**** DOCUMENT SOURCE
Quels sont les signes et symptômes de la coqueluche dont le public devrait être conscient ?La coqueluche porte bien son nom. C’est une maladie qui ne cause pas beaucoup de fièvre chez les jeunes nourrissons. Elle se manifeste plutôt par une toux très particulière en quintes à cause du volume très petit des voies aériennes des nourrissons. On remarque ainsi des accès de toux successifs rapprochés qui se terminent par un petit arrêt respiratoire et une reprise de respiration en chant de coq.
À force de tousser, le nourrisson peut aussi vomir. Entre les quintes de toux, l’enfant ne présente pas d’autres symptômes et paraît tout à fait normal. Même sa respiration et sa radiographie des poumons sont normales, car la coqueluche entraîne une irritation des bronches et non des alvéoles. Pour les enfants plus grands et les adultes, les signes cliniques changent. Il s’agit tout simplement d’une toux banale chronique qui se prolonge.
Quelle est l’efficacité de la vaccination contre la coqueluche ?
********
**** DONNÉES
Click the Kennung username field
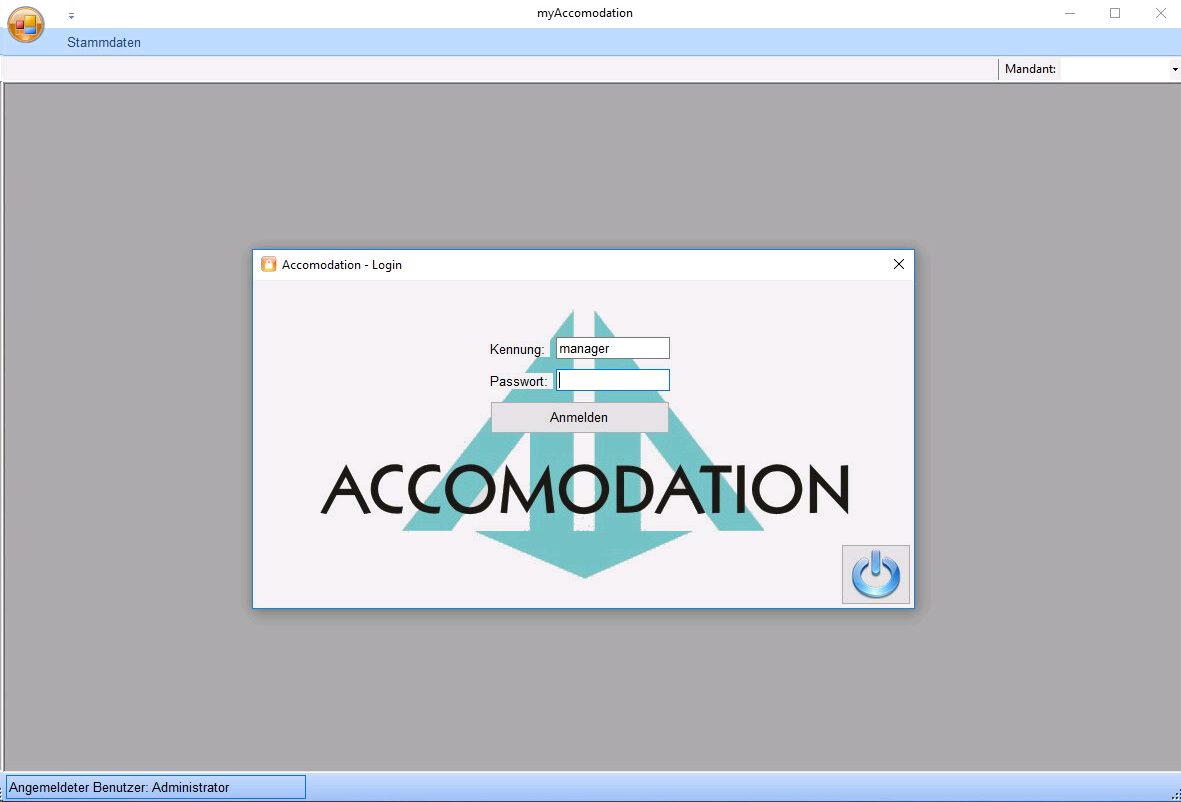 point(612,348)
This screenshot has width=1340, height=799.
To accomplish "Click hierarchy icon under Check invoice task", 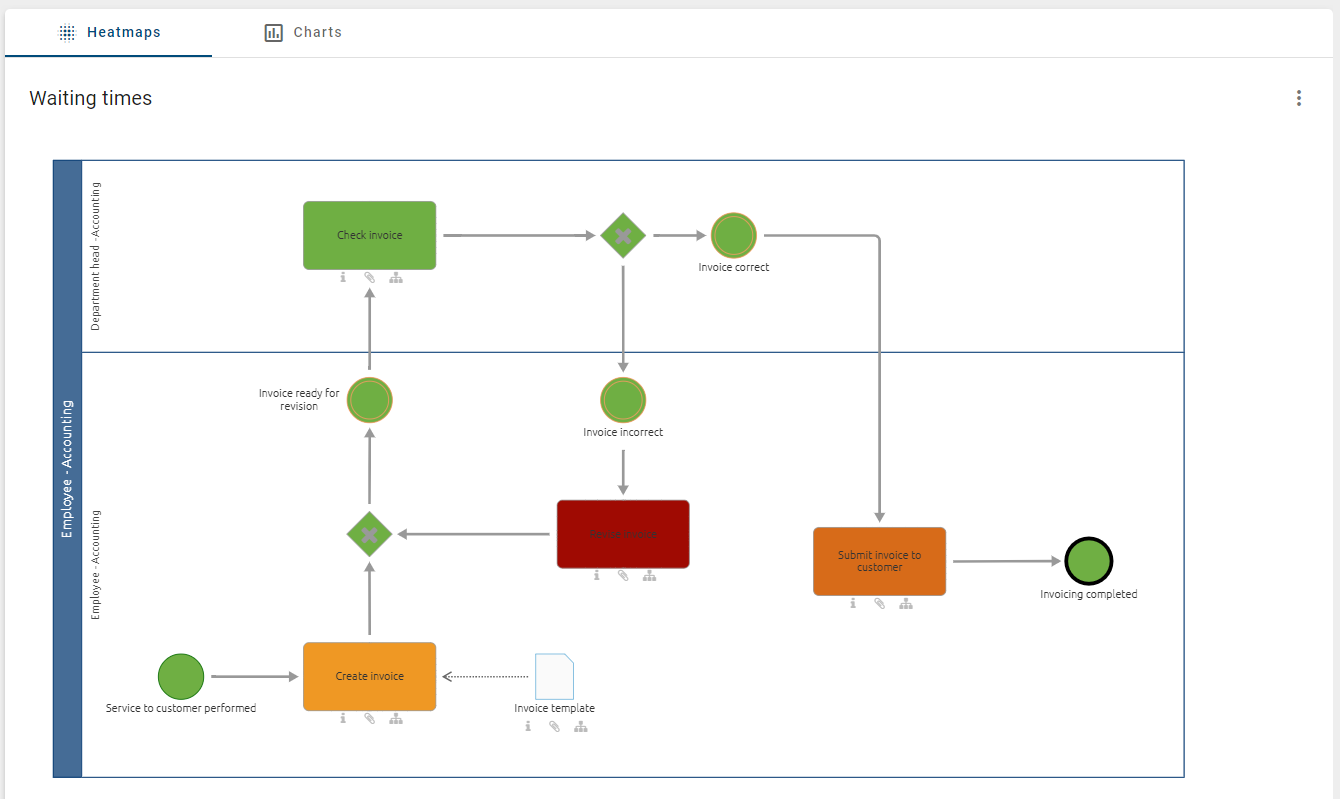I will pos(396,278).
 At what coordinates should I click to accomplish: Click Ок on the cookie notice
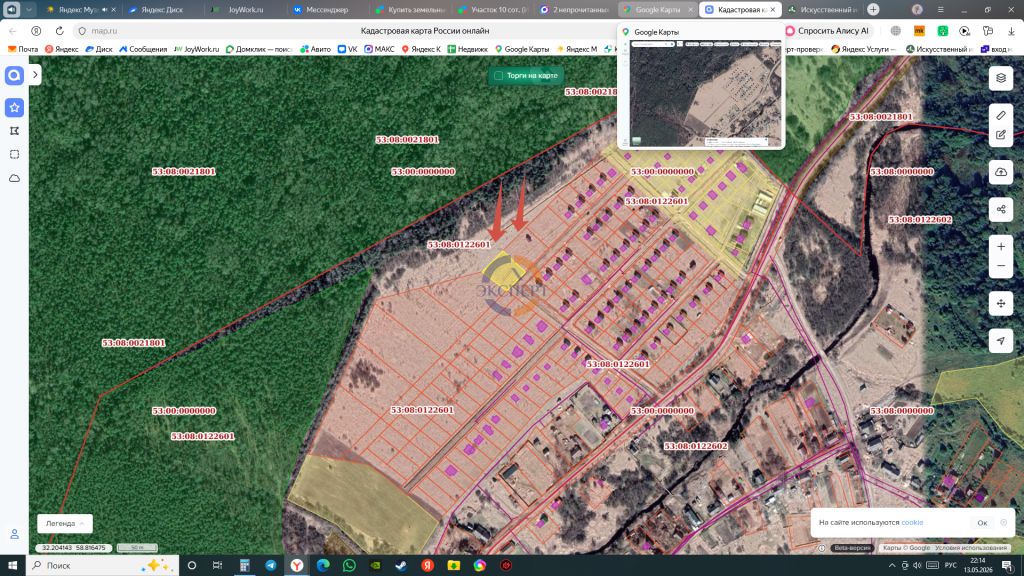pyautogui.click(x=982, y=522)
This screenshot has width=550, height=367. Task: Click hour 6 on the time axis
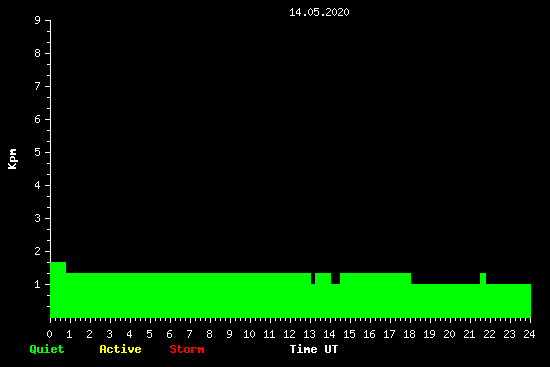[170, 334]
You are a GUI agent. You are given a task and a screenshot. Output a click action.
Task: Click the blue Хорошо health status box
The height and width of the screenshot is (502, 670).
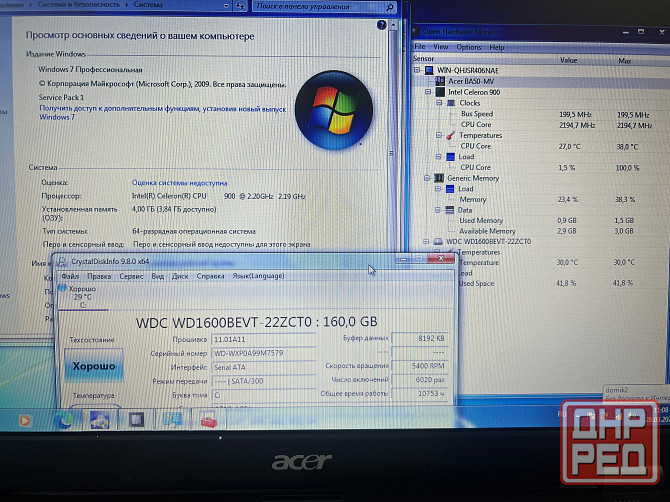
********
> [CONSIGNES]:
- A) D'après le texte sur la coqueluche, comment la maladie se manifeste-t-elle chez les enfants plus grands et les adultes ?
- B) Rédigez la suite du texte sur la coqueluche.

> [RÉPONSES]:
- A) Par une toux banale chronique qui se prolonge.

- B)
La vaccination contre la coqueluche est moyenne sur deux plans. Il faut tout d’abord savoir que l’immunisation contre la maladie n’est pas totale, même si on prend les trois doses (de 2, 3 et 4 mois). L’immunité n’atteint que 50% à peu près. La deuxième raison qui rend ce vaccin assez moyen, c’est la durée de protection qui ne dépasse pas les 6-7 ans. Au-delà de cet âge, les enfants se retrouvent alors non immunisés contre la coqueluche, même s’ils ont été vaccinés. Ils peuvent facilement l’attraper et la transmettre. Néanmoins, nous devons voir la partie remplie du verre. Ce vaccin protège tout de même à 50% les tout-petits qui sont les plus vulnérables face à cette maladie.
Y a-t-il des mesures spécifiques pour protéger les nourrissons qui sont particulièrement sensibles à la coqueluche ?
Il faut respecter les règles d’hygiène en général lorsqu’on est en contact avec des nourrissons. Il faut éviter de tousser à côté d’eux, surtout les tousseurs chroniques. Il faut absolument lutter contre les contaminations mère-nourrisson, car les tout-petits sont généralement contaminés par leurs mamans et développent des formes sévères de la maladie.